City dedicates Newhall Pass open space after 30 years of efforts

Hikers make their way up a dirt road in the yet-to-be-named Newhall Pass open space after a ribbon cutting ceremony on Thursday, June 15, 2017. Highway 14 is seen to the left, and Interstate 5 to the right. Katharine Lotze/The Signal

Open space enthusiasts gathered for the dedication of 240 acres of Newhall Pass open space on Thursday morning.

To celebrate, city council members had a ribbon cutting ceremony followed by a two-hour hike along the trails.

A 30-year process in the making, the newly acquired space was once supposed to be made into track housing.

Local dignitaries and their representatives cut the ribbon officially opening a yet-to-be-named open space and hiking trails, right, in the Newhall Pass on Thursday, June 15, 2017. Katharine Lotze/The Signal

Councilwoman Laurene Weste introduced dignitaries and said the council members were all dedicated supporters of open space.

“I want to welcome you to Santa Clarita’s view of the world,” Weste said. “This is one of the critically vital pieces of open space.”

Efforts to maintain the space was a partnership with all levels of government, according to Weste.

“It has taken a village, a city, a county, a state and 30 years,” she said.

To Becky Bremser, the project manager from the Trust for Public Land, the event was a culmination of years of work that had finally come to fruition.

“I am really proud to see this be a success because it was so many years in the making,” Bremser said. “It is the icing on the cake.”

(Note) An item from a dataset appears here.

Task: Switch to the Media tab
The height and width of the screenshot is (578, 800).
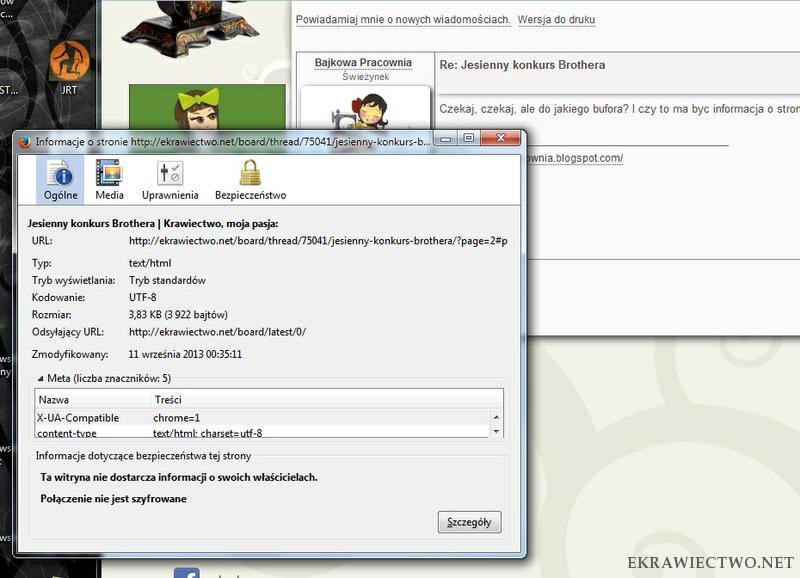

Cars and trucks move south and northbound on Interstate 5 through the Newhall Pass. Katharine Lotze/The Signal

City Parks Commissioner Kieran Wong said he was excited to see the space get dedicated and looked forward to using it himself.

“Our community has a unique opportunity to do things to increase the quality and quantity of open space,” Wong said.

Frank Hoffman, parks supervisor at the Placerita Canyon Nature Center, said he was happy to celebrate the event alongside his friends at the city.

Particularly, he appreciated the wildlife corridor provided by the preservation of the open space.

“The community, the city and the council worked hard on this,” Hoffman said. “I’m very happy to be here to be a part of the effort with the community.”

For Melissa McHaddad, the event was bittersweet. Her grandfather was the owner of the land and her father later managed it, so she grew up tending it and working on it.

Different parts of the land hold different memories for her family, she said. She planted the trees at the bottom of the trail when she was younger and she said her dad proposed to her mom on the top of the hill.

“I was basically working this land since I was three,” McHaddad said. “I hope other people can come enjoy it.”

Traffic moves north and south at the Highway 14 and Interstate 5 connector in the Newhall Pass. Katharine Lotze/The Signal

Tori Kjer, the Los Angeles Project Director for the Trust for Public Land, said the Newhall Pass Open Space is a clear example of the organization’s mission.

“What we’re looking at is an investment in our future,” Kjer said. “It took vision and tenacity and we’re here, but we’ve still got work to do.”

According to the project director, it was the community’s vision and care for open space that made it possible to retain the land.

It is the Trust for Public Land’s goal to have park space within 10 minutes walking distance of every person’s home, she said. For this to happen, according to Kjer, it will require continued state funding from the Senate and Assembly.

Executive Director of the Wildlife Conservation Board John Donnelly echoed this and said attaining open space requires bond measures to be passed.

“Without park bond measures, we could not do the work we do,” Donnelly said. “Keep that in mind at the polls.”